極端にいえば、「あ」や「お」の口の形に近く。

⇒  先生の指摘に留意しながら歌っていると、少し改善したように感じた。そいう言えば、イタリア歌曲のときに、「い」系列の音や「え」系列の音は、日本人は特に注意していないと、とても平べったい深みない音になりやすいから要注意、と言われていたことを思い出しました。

③ 課題: 歌うテンポが遅れる。
 これは、ショックな発見でしたが、何十年も歌い慣れ、カラオケでも調子こいて歌っていた曲が、ピアノ伴奏ひとつになると歌の入りが至る所で少し遅れてしまうのです。

 自己分析ですが、年齢とともに歌詞をためて歌うようになります。 原因の一つは運動神経的に若いころよりもテンポをつかみきれない。もう一つは情感を込める=引っ張って歌う、という勘違いではないかと感じます。 特に、後者の引っ張って歌うのは、カラオケなどで同世代の他人を歌を聴いていてもそう思うことがよくあります。
                
【対応策】
 自己分析を先生に伝えたところ、それはあるかもしれないということでした。プロの歌手も年齢を重ねていくと、昔よりも低い声で、引っ張って歌ってしまう人が結構いると言っていました。 
 ですので、年齢とともにそういうところも出てくるということを認識したうえで、テンポに乗れるように気を付けようと思います。要は、初めて聴いたころのように瑞々しい気持ちを持って歌いたいと思います。

最後にちょっと嬉しかったことを。

【うれしかったこと】
🔷(めずらしく)先生からほめられた。
  それまで、イタリア歌曲などを歌っていても、先生から褒められるようなことはめったにありませんでした。 
  雨のステイションを先生の伴奏で歌った時、私はほとんど目をつぶって伴奏のピアノの音に集中して、気持ちを込めるようにして歌っていました。

  先生から、「あなたの歌うユーミンは、歌に魂が込められていることがよく伝わってきました。とてもいいと思います。」と言われました。
 * 先生のコメントを真に受けて、調子に乗って、このあともユーミンの曲をたくさん歌っています。

🔷先生がユーミンを素晴らしいと言ってくれたこと。
  先生は私よりも二十歳以上も若い世代なので、ユーミンの名前や超メジャー曲は知っていても、特にユーミンを普段聴いているわけでもなく、ましてデビュー後間もない初期のころの曲は全く知りません。

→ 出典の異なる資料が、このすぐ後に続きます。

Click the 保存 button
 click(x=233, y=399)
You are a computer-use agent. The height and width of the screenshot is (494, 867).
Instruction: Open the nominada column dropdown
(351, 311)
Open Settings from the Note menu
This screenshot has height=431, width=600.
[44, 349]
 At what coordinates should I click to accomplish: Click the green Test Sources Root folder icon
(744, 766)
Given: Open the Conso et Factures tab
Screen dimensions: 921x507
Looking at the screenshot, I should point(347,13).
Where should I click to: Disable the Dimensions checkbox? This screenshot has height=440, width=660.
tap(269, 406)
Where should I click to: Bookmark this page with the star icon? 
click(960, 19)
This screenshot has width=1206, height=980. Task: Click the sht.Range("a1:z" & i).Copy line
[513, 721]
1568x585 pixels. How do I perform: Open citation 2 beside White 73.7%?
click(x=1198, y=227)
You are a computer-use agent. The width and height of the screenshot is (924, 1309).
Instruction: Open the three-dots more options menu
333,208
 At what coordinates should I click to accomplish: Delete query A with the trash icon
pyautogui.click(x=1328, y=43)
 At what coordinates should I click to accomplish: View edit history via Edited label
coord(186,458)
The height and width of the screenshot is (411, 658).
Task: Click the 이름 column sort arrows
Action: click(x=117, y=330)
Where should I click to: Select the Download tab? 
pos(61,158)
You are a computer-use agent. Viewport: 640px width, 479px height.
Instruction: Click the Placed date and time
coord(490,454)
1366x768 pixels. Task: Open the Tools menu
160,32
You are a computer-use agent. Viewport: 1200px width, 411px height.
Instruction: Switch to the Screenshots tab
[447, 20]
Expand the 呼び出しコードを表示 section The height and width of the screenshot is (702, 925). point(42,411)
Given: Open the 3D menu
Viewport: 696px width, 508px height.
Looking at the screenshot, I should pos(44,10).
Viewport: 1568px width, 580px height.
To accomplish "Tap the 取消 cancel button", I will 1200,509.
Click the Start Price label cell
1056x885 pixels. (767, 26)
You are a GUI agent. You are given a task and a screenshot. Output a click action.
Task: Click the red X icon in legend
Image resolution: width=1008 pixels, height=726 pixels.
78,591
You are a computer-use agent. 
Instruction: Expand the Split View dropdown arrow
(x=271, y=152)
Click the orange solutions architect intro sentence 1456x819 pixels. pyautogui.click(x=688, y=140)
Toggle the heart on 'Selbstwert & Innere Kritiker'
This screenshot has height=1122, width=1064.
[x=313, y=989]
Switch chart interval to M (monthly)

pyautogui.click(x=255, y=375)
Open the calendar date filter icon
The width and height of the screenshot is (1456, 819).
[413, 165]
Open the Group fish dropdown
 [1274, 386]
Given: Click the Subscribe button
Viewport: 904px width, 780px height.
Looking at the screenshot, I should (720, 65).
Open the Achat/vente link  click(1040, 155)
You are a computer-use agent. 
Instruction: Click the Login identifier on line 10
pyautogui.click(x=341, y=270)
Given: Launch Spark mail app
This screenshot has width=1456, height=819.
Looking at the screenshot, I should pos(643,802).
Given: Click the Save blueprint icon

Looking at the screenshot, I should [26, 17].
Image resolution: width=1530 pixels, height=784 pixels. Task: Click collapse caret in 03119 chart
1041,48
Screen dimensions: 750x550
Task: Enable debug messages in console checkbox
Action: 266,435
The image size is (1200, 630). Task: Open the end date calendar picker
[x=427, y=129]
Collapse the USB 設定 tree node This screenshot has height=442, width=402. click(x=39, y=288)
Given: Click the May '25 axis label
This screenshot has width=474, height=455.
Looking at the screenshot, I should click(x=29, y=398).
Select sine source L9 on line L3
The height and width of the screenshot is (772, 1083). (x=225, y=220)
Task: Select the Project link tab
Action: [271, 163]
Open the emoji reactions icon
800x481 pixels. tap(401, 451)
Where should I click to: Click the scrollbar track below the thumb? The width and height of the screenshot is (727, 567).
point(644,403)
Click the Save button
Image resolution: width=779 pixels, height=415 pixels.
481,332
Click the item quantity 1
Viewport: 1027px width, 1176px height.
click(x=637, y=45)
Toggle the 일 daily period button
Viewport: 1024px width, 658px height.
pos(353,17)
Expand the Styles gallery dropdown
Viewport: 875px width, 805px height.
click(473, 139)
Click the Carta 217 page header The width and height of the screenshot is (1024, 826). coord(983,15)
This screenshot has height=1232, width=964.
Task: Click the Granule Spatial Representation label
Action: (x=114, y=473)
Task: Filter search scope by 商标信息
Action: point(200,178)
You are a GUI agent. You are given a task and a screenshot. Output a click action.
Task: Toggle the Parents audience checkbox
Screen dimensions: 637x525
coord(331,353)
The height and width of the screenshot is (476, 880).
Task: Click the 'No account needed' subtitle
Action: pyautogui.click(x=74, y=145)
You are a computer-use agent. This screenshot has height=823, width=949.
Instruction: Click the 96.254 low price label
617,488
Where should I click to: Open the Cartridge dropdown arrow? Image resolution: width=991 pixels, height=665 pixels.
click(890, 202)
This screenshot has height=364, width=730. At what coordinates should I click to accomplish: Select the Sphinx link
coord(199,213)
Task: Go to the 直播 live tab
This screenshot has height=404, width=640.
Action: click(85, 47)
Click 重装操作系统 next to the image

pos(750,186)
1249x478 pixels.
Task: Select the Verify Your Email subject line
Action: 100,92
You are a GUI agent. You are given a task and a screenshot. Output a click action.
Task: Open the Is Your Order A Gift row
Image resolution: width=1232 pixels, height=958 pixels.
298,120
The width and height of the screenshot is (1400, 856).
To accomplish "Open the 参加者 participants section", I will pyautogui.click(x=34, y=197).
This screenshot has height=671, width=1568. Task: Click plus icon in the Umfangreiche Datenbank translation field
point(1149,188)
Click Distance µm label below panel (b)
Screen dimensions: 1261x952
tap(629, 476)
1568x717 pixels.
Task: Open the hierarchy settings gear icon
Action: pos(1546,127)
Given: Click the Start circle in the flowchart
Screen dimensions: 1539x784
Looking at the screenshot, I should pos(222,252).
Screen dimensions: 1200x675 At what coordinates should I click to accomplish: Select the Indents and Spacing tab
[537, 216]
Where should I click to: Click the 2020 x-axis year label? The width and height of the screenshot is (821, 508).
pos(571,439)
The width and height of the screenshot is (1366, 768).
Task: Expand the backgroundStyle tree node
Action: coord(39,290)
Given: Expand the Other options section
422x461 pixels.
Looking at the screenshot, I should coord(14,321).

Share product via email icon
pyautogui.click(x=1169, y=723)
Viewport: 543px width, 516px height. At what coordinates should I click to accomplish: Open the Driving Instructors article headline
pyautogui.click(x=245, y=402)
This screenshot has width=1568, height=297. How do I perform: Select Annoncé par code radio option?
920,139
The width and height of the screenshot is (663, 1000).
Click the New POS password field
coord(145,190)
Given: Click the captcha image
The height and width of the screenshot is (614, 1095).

  しかし、そんな先生が、「ユーミンの歌詞って素敵ですね。研ぎ澄まされている。それからこのコード進行が本当におしゃれでかっこいい。とても1970年代の曲とは思えない。」と言って、ピアノでこの曲のコード和音である、Dmaj7, C#m7, Bm7, Amaj7などを何度も確認するように弾いていました。
  これは自分がほめられた以上に嬉しかった。

🔷前奏、間奏、後奏時の「口笛」「歯笛」がほめられたこと。
 「雨のステイション」は、前奏、間奏、後奏も素晴らしい。
私が先生のピアノ伴奏の、前奏部、間奏部、後奏部で、(カラオケではよくやっている)口笛と歯笛で原曲のメロディー部分を吹いていたら、雨の情感がよく出ていていいですねえ~、と言われました。

 この歌を聴くまでは、私は6月はどうしても梅雨のイメージがあってそれほど好きではありませんでした。 ところが、この曲の「6月は蒼く煙って、何もかもにじませている。」という歌詞を聴いてから、6月も雨も大好きになりました。 素晴らしい歌との出会いで、季節感も人生観も根底から変わる?